The present invention may also be implemented as a computer program product for implementing all or part of the steps of the method embodiments described above, when the computer program product is run on a computer device, causing the computer device to execute the steps of the method embodiments described above.

In the foregoing embodiments, the descriptions of the embodiments are emphasized, and in part, not described or illustrated in any particular embodiment, reference is made to the related descriptions of other embodiments.

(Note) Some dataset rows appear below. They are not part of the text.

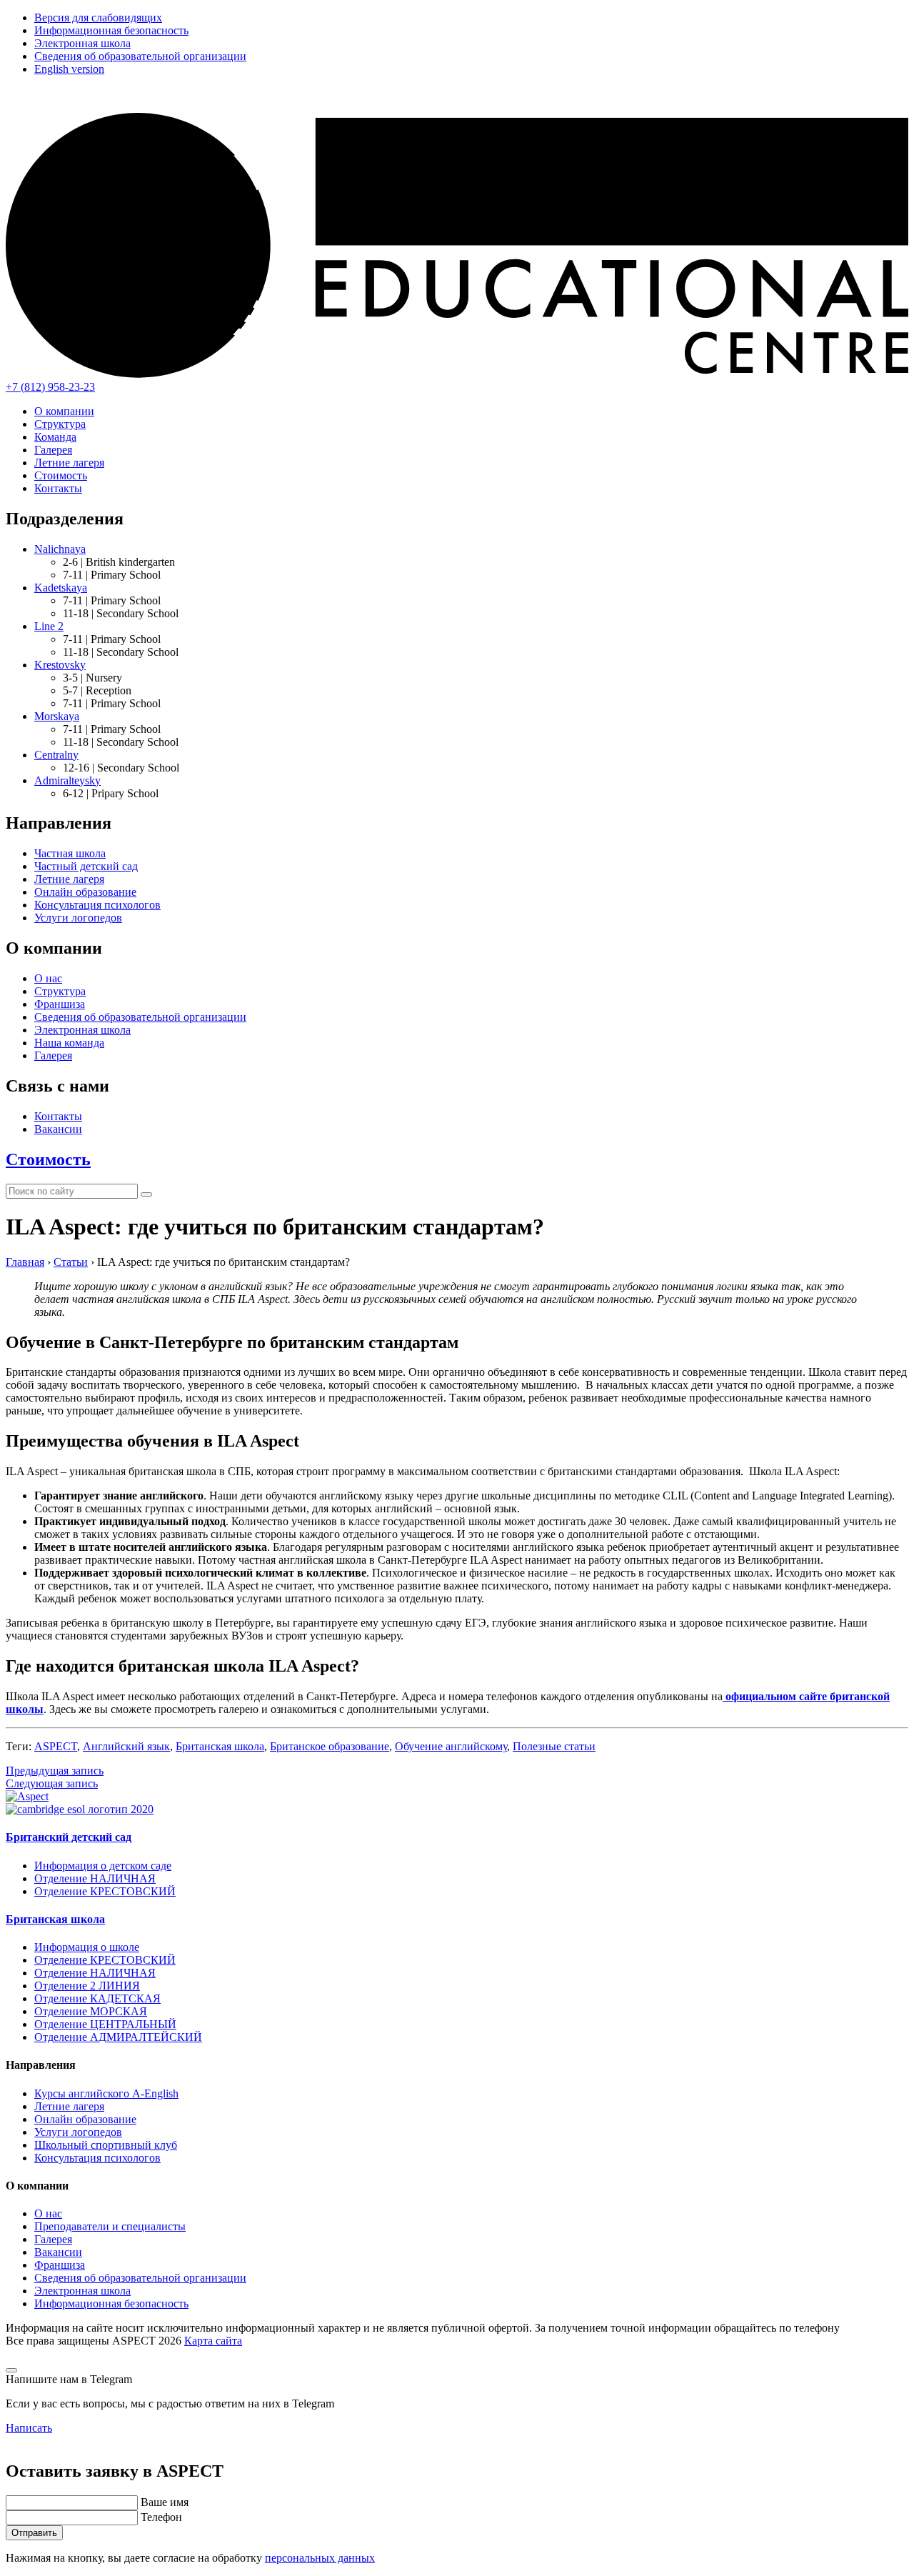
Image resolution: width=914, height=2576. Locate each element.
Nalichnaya (60, 549)
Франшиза (59, 1004)
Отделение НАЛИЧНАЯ (95, 1878)
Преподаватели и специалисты (110, 2226)
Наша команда (69, 1043)
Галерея (53, 450)
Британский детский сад (68, 1837)
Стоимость (60, 475)
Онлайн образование (85, 892)
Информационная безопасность (111, 30)
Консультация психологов (97, 905)
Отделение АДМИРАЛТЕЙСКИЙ (118, 2037)
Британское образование (329, 1746)
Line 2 (49, 626)
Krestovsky (60, 665)
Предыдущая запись (55, 1770)
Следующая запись (52, 1783)
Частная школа (70, 853)
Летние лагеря (69, 462)
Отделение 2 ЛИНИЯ (87, 1986)
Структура (60, 424)
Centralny (56, 755)
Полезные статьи (554, 1746)
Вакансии (58, 1129)
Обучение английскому (451, 1746)
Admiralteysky (67, 780)
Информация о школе (86, 1947)
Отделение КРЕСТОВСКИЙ (105, 1891)
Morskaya (56, 716)
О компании (64, 411)
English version (69, 69)
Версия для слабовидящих (98, 17)
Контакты (58, 488)
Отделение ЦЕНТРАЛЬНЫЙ (105, 2024)
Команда (55, 437)
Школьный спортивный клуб (105, 2145)
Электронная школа (82, 43)
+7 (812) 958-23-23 (50, 387)
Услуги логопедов (78, 918)
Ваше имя (165, 2502)
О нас (48, 978)
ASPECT (55, 1746)
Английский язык (126, 1746)
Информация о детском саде (102, 1865)
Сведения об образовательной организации (140, 56)
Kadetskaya (60, 587)
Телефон (161, 2517)
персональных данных (320, 2558)
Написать (29, 2428)
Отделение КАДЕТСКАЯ (97, 1998)
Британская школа (220, 1746)
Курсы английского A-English (106, 2093)
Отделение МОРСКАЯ (90, 2011)
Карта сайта (213, 2341)
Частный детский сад (86, 866)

Those of ordinary skill in the art will appreciate that the various illustrative elements and algorithm steps described in connection with the embodiments disclosed herein may be implemented as electronic hardware, or combinations of computer software and electronic hardware. Whether such functionality is implemented as hardware or software depends upon the particular application and design constraints imposed on the solution. Skilled artisans may implement the described functionality in varying ways for each particular application, but such implementation decisions should not be interpreted as causing a departure from the scope of the present invention.

In the embodiments provided by the present invention, it should be understood that the disclosed apparatus/computer device and method may be implemented in other manners. For example, the apparatus/computer device embodiments described above are merely illustrative, e.g., the division of modules or units is merely a logical functional division, and there may be additional divisions when actually implemented, e.g., multiple units or components may be combined or integrated into another system, or some features may be omitted or not performed. Alternatively, the coupling or direct coupling or communication connection shown or discussed may be an indirect coupling or communication connection via interfaces, devices or units, which may be in electrical, mechanical or other forms.

The units described as separate units may or may not be physically separate, and units shown as units may or may not be physical units, may be located in one place, or may be distributed over a plurality of network units. Some or all of the units may be selected according to actual needs to achieve the purpose of the solution of this embodiment.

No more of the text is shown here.